■ **TASK**
Reproduce the records below exactly; no pictures.

■ **DATA PROVIDED**
──────
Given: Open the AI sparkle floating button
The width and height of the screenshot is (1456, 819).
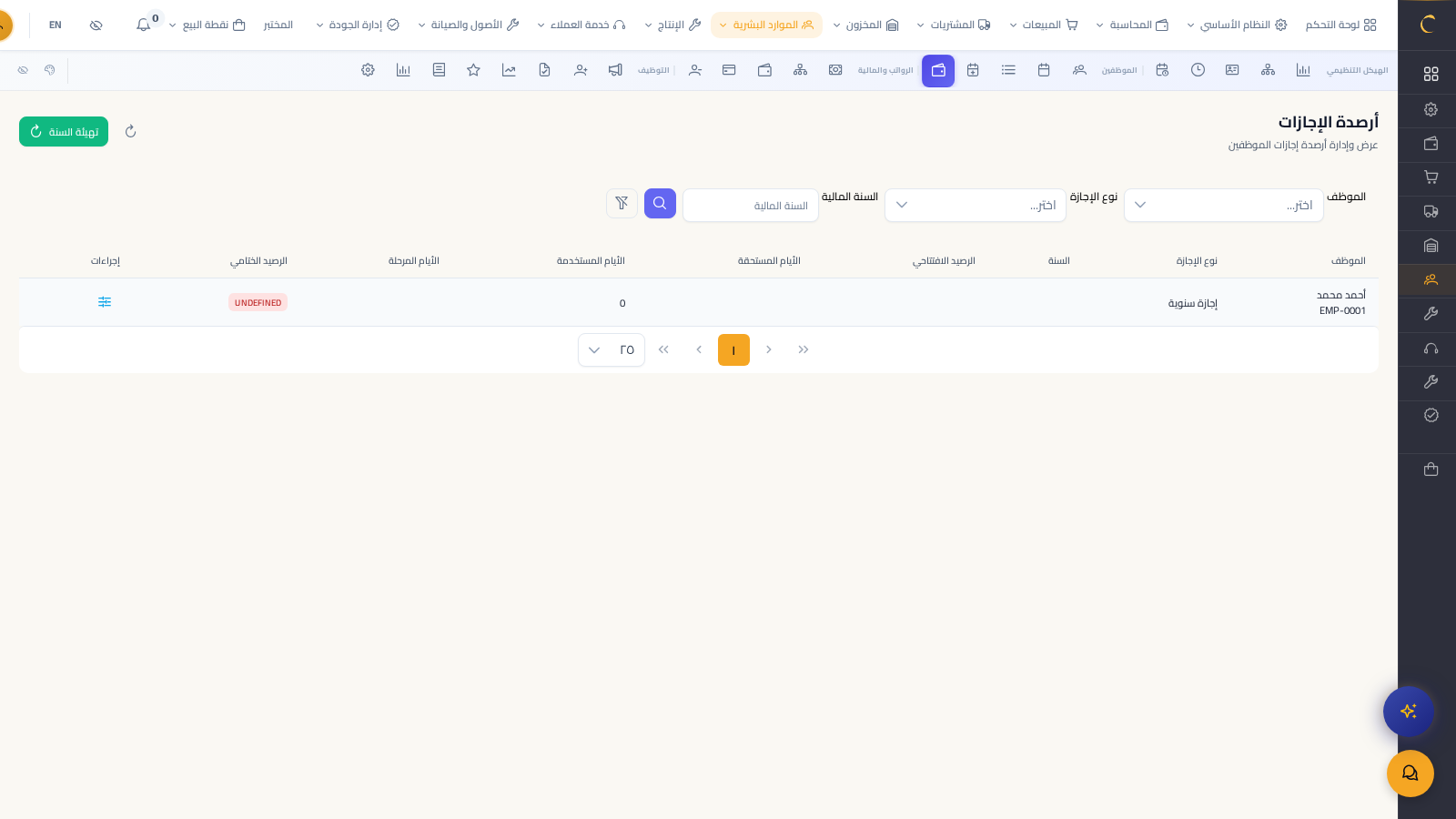Looking at the screenshot, I should point(1409,712).
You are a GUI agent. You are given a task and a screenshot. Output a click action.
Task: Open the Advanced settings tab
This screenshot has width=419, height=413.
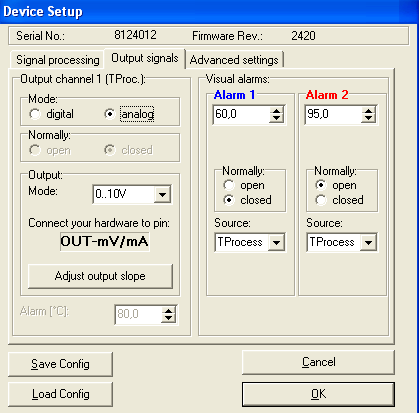coord(234,60)
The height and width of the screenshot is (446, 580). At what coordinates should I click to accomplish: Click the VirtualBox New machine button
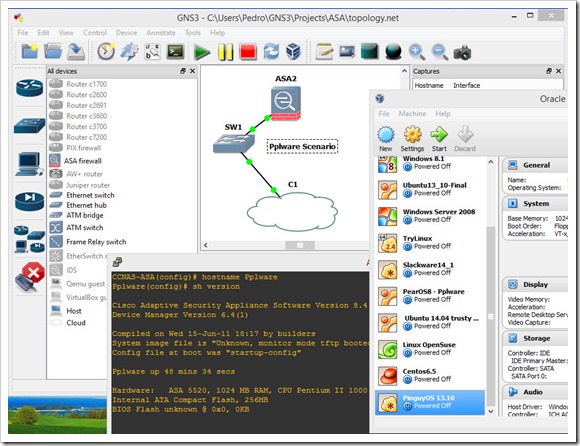[x=385, y=139]

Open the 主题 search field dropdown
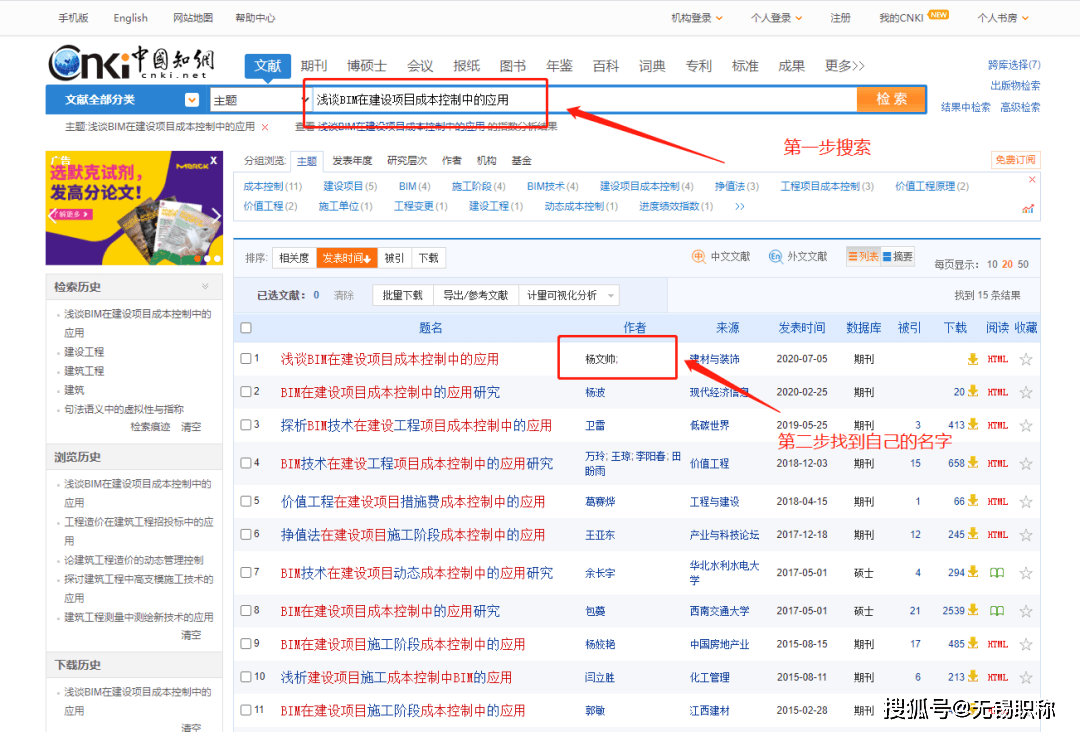pos(256,100)
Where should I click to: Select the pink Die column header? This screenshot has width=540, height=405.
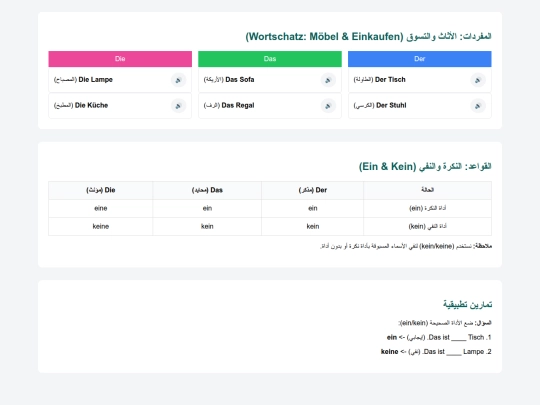pyautogui.click(x=120, y=59)
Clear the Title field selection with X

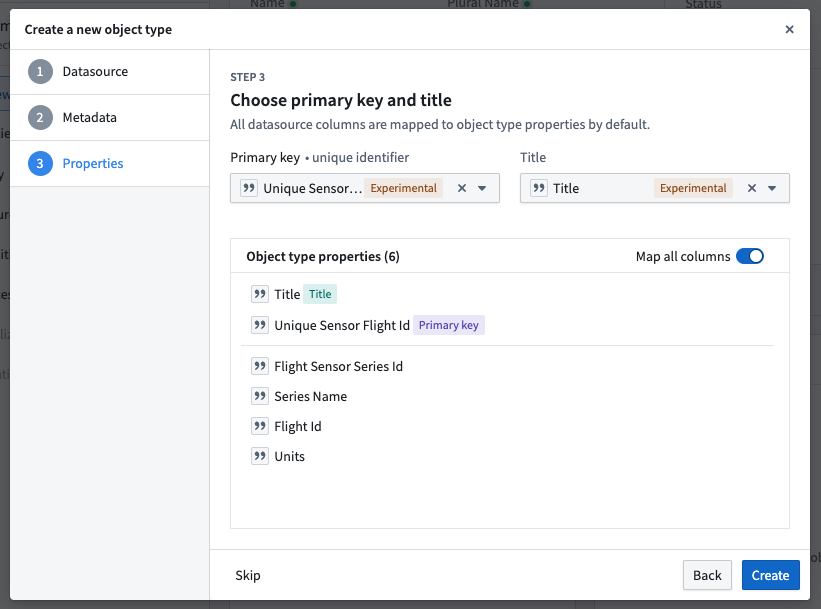tap(752, 188)
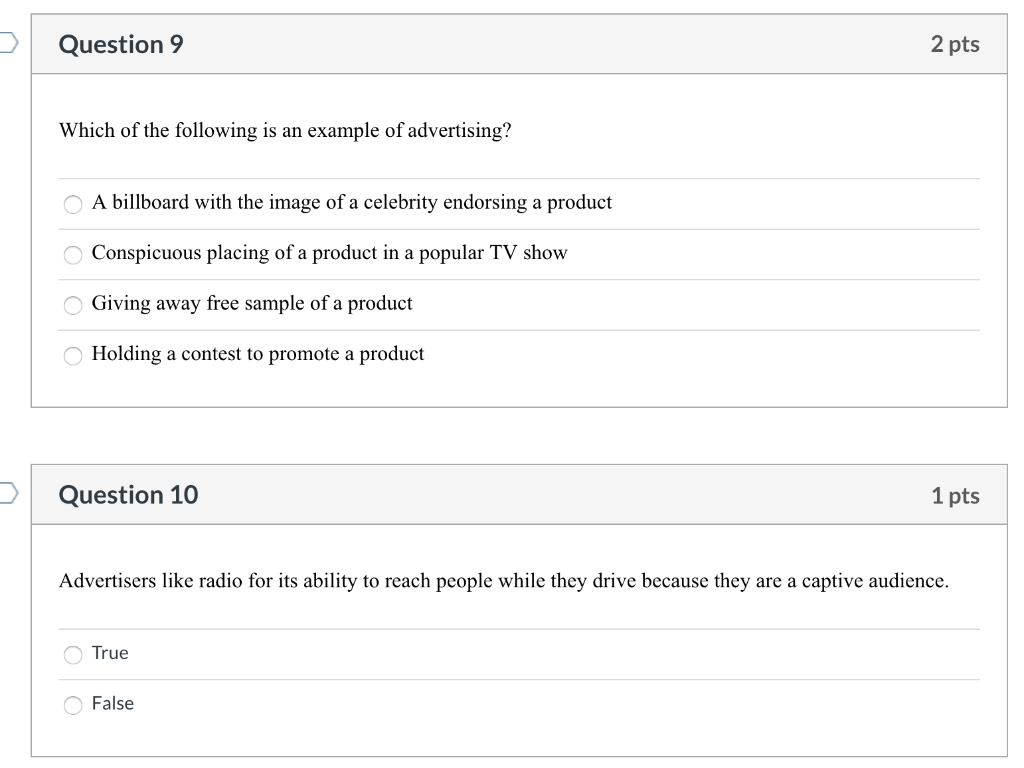This screenshot has width=1024, height=768.
Task: Choose the free sample answer option
Action: point(72,305)
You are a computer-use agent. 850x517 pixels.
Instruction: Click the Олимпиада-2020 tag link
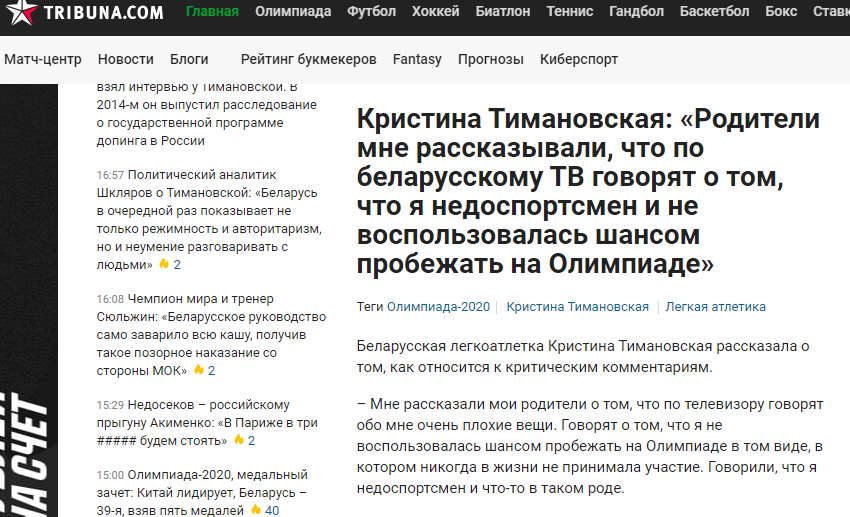click(438, 307)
──────
■ **FINAL ANSWER**
Given: Open the AI sparkle floating button
The width and height of the screenshot is (1456, 819).
Looking at the screenshot, I should point(1409,712).
You are a GUI agent. You are given a task and a screenshot. Output a click action.
Task: Open the Advanced settings tab
This screenshot has width=419, height=413.
coord(234,60)
The height and width of the screenshot is (446, 580). At what coordinates should I click to accomplish: Click the VirtualBox New machine button
[x=385, y=139]

Open the 主题 search field dropdown
pos(256,100)
Where should I click to: Select the pink Die column header? This screenshot has width=540, height=405.
pyautogui.click(x=120, y=59)
Clear the Title field selection with X

tap(752, 188)
This screenshot has width=1024, height=768.
Task: Choose the free sample answer option
Action: point(72,305)
You are a computer-use agent. 850x517 pixels.
Instruction: Click the Олимпиада-2020 tag link
click(438, 307)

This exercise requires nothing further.